- Exercise directions
Reproduce every line of the data below verbatim, leaving the pictures out of your output.

Word and element pointing entries:
# # # # #

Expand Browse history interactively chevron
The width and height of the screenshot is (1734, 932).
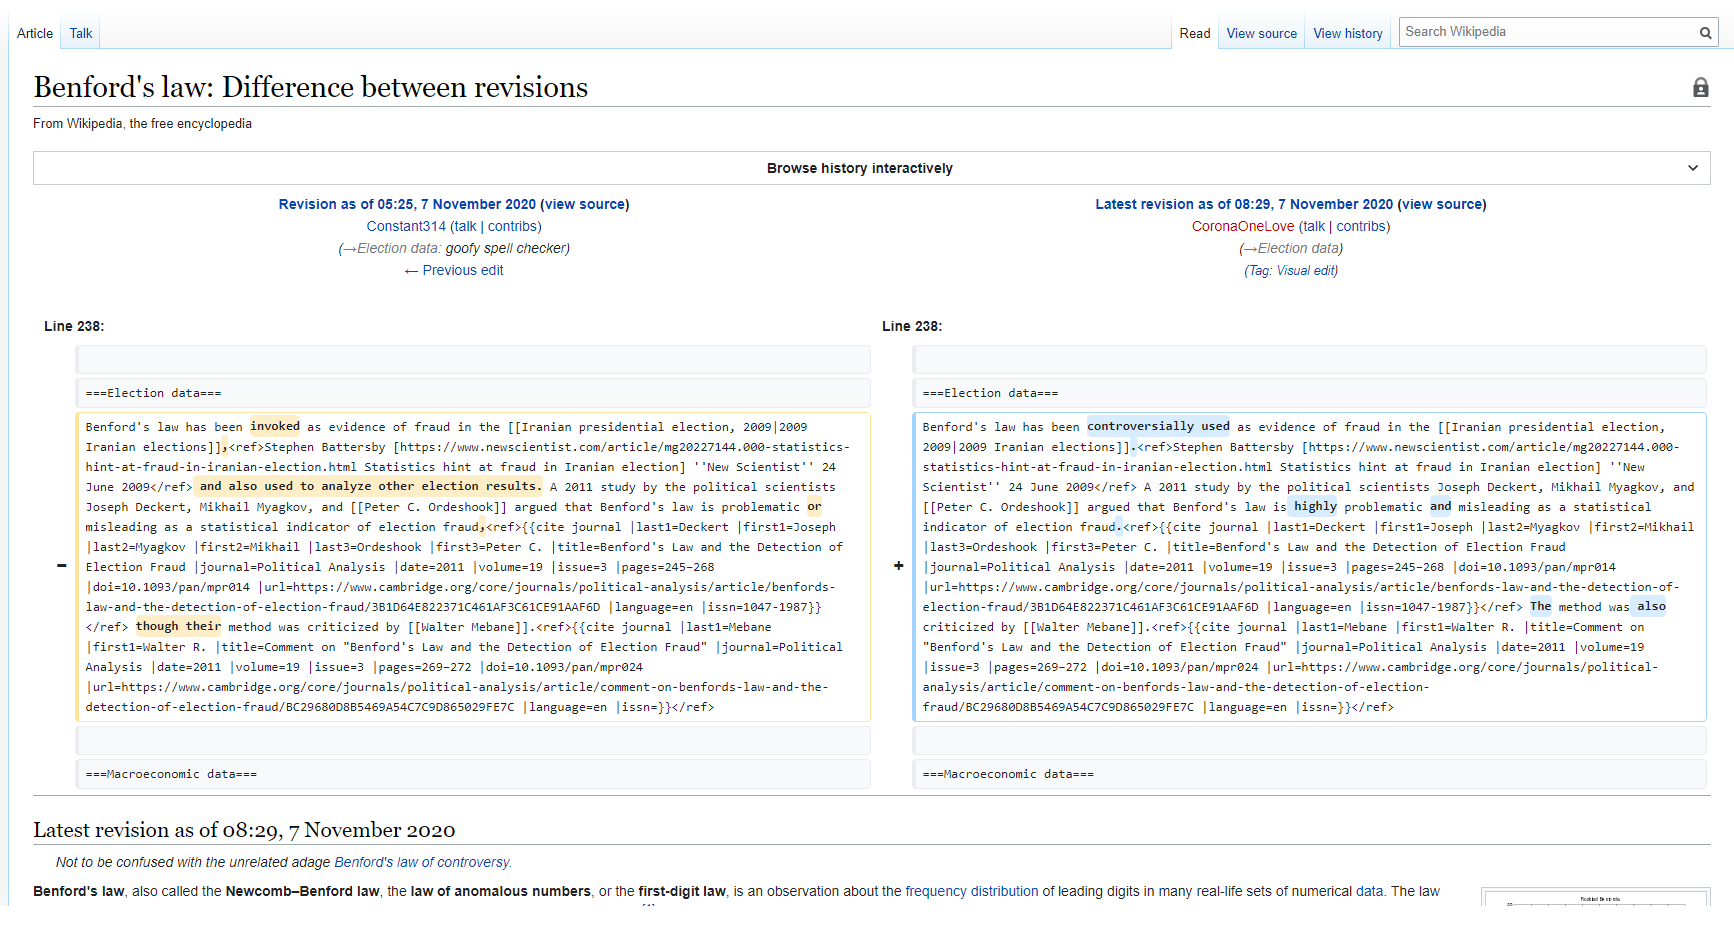coord(1692,168)
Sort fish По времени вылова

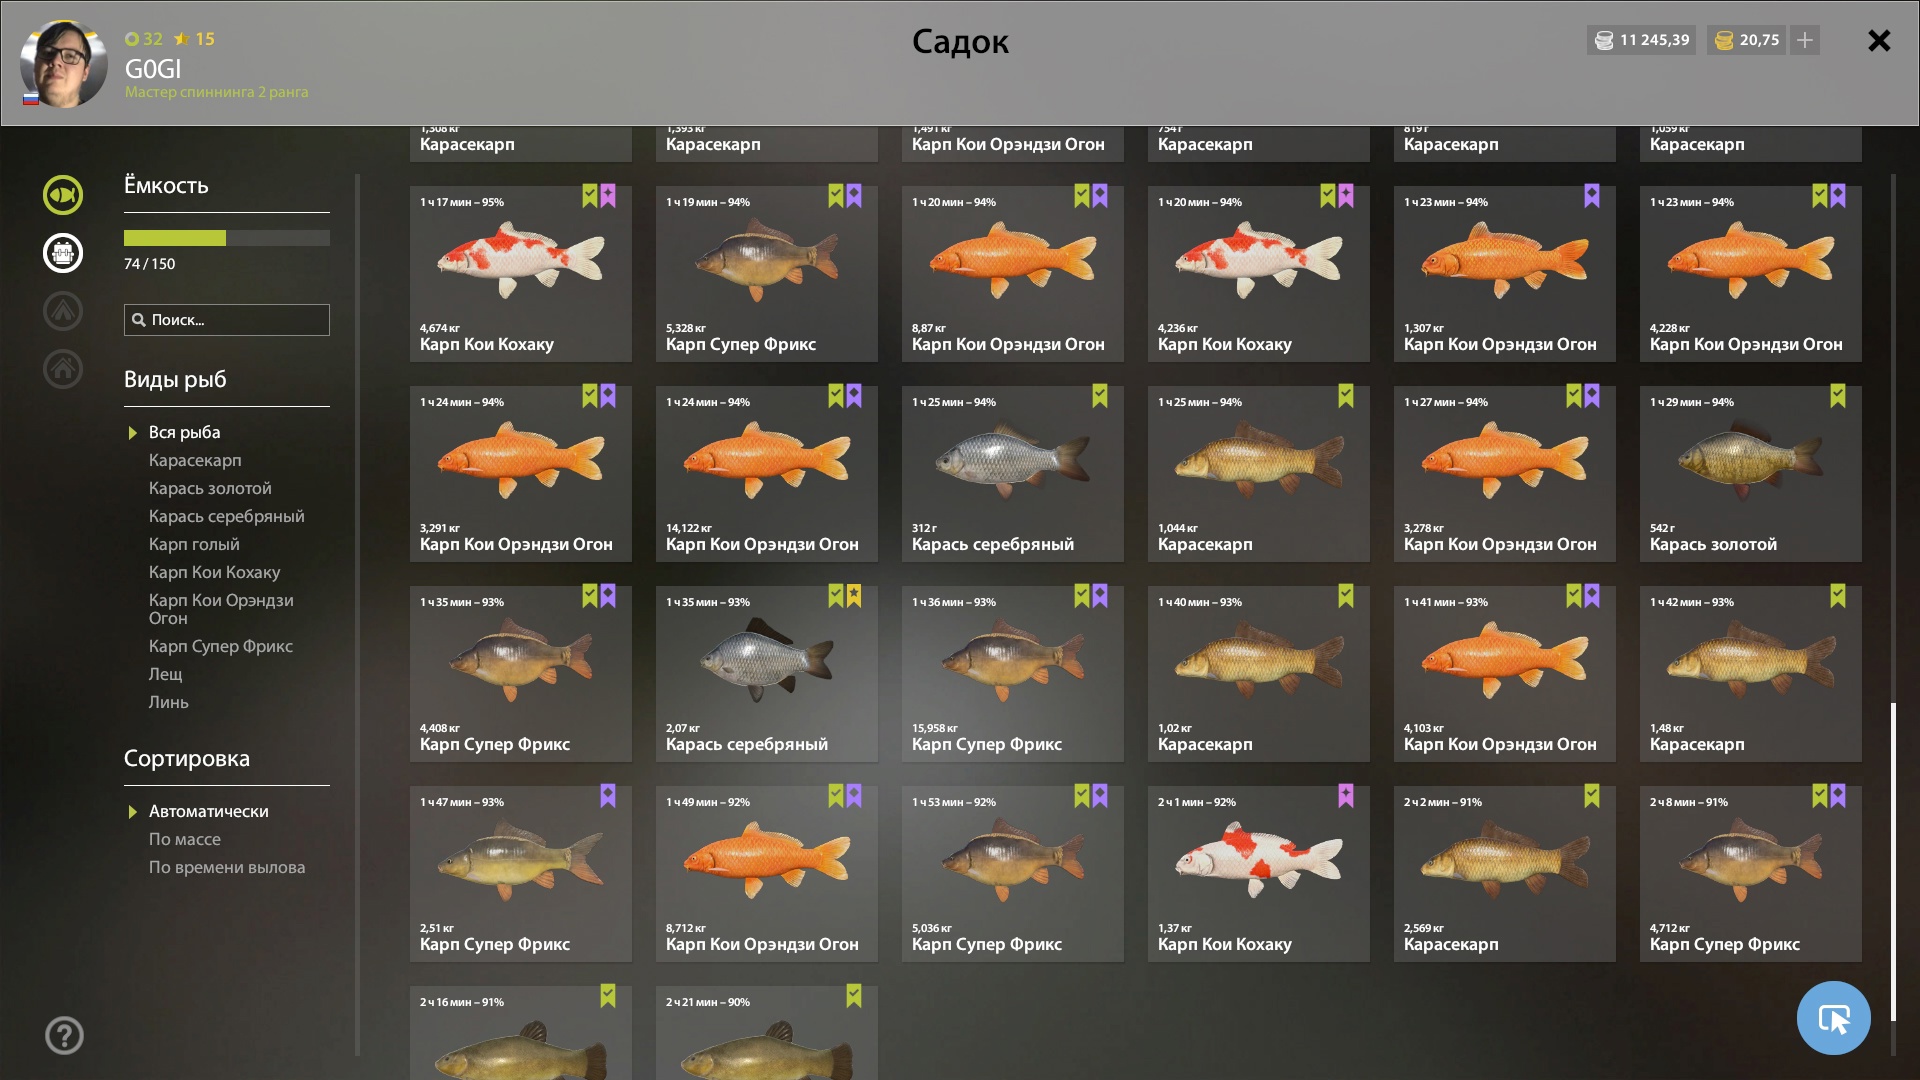(x=227, y=867)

# # # # #

- Answer to this task
Expand Browse history interactively chevron
The width and height of the screenshot is (1734, 932).
coord(1692,168)
Sort fish По времени вылова

(x=227, y=867)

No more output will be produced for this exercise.